Excerpted text
☆ ☆ ☆ ☆ ☆ ☆ ☆

# Aramaic: Jesus



## Ander

Does anyone know the name Jesus had in Aramaic knowing that his Hebrew name is Yeshu3a? "3" stands for 3ayin.


----------



## Shlama_98

It's "Yeshu3" in Aramaic and this is how we pronounce it "Eee-shu3".

The way to spell it in Aramaic is exactly the same way spelling it in Hebrew which is yod-sheen-waw-3ayin.


----------



## Ander

Shlama_98 said:


> It's "Yeshu3" in Aramaic and this is how we pronounce it "Eee-shu3".
> 
> The way to spell it in Aramaic is exactly the same way spelling it in Hebrew which is yod-sheen-waw-3ayin.



Thank you for your answer. I am a little bit confused by your transliteration. It is "ye-" and "eee-".

Let's forget the English pronunciation of letters and let's use the Latin, Spanish or Italian way of pronouncing.
"E" like in the town name Merida or the Israeli shekel, "y" is the semi-consonant of "yes" and the English "ee" is "i". OK?

So is it Yeshu3 or Ishu3?

I was actually asking for the name Jesus HAD in Aramaic. I meant at the time he was living in Palestine.


----------



## scriptum

Ander said:


> I was actually asking for the name Jesus HAD in Aramaic. I meant at the time he was living in Palestine.


 
To the best of my knowledge, there is no evidence that Jesus had an Aramaic name that was different from the Hebrew one: Yehoshua' (' = ayin). NB In the 1st century's Palestine there were 3 languages in use: Aramaic, Hebrew and Greek. Nobody seems to know which of them Jesus spoke. Nobody seems to know what was the original language of the Gospels. So nobody seems to know how Jesus' name was actually pronounced.


----------



## Shlama_98

Ander said:


> Thank you for your answer. I am a little bit confused by your transliteration. It is "ye-" and "eee-".
> 
> Let's forget the English pronunciation of letters and let's use the Latin, Spanish or Italian way of pronouncing.
> "E" like in the town name Merida or the Israeli shekel, "y" is the semi-consonant of "yes" and the English "ee" is "i". OK?
> 
> So is it Yeshu3 or Ishu3?
> 
> I was actually asking for the name Jesus HAD in Aramaic. I meant at the time he was living in Palestine.

☆ ☆ ☆ ☆ ☆ ☆ ☆

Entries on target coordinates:

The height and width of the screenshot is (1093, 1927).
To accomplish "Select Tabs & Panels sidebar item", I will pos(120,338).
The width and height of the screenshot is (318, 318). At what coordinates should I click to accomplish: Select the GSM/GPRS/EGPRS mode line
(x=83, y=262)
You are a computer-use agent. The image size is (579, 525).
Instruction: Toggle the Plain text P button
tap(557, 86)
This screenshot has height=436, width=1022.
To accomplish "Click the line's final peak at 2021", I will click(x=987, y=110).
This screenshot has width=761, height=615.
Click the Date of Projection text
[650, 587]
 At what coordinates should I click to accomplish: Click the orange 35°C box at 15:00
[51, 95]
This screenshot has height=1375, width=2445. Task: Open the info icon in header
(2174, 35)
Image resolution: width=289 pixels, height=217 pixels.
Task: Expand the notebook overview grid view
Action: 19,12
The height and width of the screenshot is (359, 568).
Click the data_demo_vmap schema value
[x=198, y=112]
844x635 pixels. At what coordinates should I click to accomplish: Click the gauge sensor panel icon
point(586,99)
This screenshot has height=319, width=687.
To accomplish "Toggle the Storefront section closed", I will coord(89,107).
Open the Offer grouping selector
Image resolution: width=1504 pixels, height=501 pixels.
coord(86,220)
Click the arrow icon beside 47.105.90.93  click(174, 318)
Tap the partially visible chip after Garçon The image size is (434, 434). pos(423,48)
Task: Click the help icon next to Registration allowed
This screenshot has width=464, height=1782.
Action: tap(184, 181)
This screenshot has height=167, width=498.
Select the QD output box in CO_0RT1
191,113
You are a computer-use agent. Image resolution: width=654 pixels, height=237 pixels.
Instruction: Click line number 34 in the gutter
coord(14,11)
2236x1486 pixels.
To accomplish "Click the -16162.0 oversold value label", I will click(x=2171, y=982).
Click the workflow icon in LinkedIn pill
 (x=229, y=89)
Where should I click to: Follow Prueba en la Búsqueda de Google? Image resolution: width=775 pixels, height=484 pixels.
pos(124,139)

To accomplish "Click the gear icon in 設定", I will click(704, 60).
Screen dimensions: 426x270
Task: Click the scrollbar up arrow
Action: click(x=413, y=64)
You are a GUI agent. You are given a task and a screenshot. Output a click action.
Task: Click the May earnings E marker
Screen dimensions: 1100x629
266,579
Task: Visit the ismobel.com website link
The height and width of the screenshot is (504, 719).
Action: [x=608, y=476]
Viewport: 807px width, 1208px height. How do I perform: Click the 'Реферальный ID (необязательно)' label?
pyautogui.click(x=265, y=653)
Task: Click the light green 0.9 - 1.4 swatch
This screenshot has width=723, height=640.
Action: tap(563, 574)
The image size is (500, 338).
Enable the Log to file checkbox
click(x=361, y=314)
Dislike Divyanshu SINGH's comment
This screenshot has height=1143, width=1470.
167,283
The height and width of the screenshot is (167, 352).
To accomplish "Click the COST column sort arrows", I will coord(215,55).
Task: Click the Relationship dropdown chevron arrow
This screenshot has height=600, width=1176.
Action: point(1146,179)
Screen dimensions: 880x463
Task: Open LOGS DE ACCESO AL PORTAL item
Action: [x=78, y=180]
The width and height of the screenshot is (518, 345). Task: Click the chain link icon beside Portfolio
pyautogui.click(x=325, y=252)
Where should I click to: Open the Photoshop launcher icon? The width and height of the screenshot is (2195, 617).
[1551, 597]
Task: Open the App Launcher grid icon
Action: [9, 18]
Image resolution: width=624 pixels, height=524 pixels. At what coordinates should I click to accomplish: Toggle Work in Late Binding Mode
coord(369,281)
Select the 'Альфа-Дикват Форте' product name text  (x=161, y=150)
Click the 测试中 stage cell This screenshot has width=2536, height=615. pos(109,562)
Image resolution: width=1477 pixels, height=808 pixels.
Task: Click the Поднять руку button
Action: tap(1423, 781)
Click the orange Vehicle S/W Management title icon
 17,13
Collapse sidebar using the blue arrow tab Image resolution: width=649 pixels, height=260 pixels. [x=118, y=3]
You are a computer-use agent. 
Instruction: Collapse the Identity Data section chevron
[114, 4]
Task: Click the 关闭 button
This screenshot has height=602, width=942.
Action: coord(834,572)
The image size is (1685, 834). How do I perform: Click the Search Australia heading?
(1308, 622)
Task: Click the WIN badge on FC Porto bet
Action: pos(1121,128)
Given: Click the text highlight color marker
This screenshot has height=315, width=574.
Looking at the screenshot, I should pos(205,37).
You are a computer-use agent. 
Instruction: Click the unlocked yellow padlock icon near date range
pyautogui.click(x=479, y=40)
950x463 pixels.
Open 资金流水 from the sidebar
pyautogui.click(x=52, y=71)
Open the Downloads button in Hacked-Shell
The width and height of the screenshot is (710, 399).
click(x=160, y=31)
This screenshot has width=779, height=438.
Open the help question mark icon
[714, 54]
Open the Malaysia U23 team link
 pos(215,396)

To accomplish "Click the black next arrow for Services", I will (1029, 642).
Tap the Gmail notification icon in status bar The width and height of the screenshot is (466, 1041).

☆ ☆ ☆ ☆ ☆ ☆ ☆

Written instruction
In the forum thread about Jesus's name in Aramaic, which three languages does one reply say were in use in 1st-century Palestine?

Response to the task
Aramaic, Hebrew and Greek.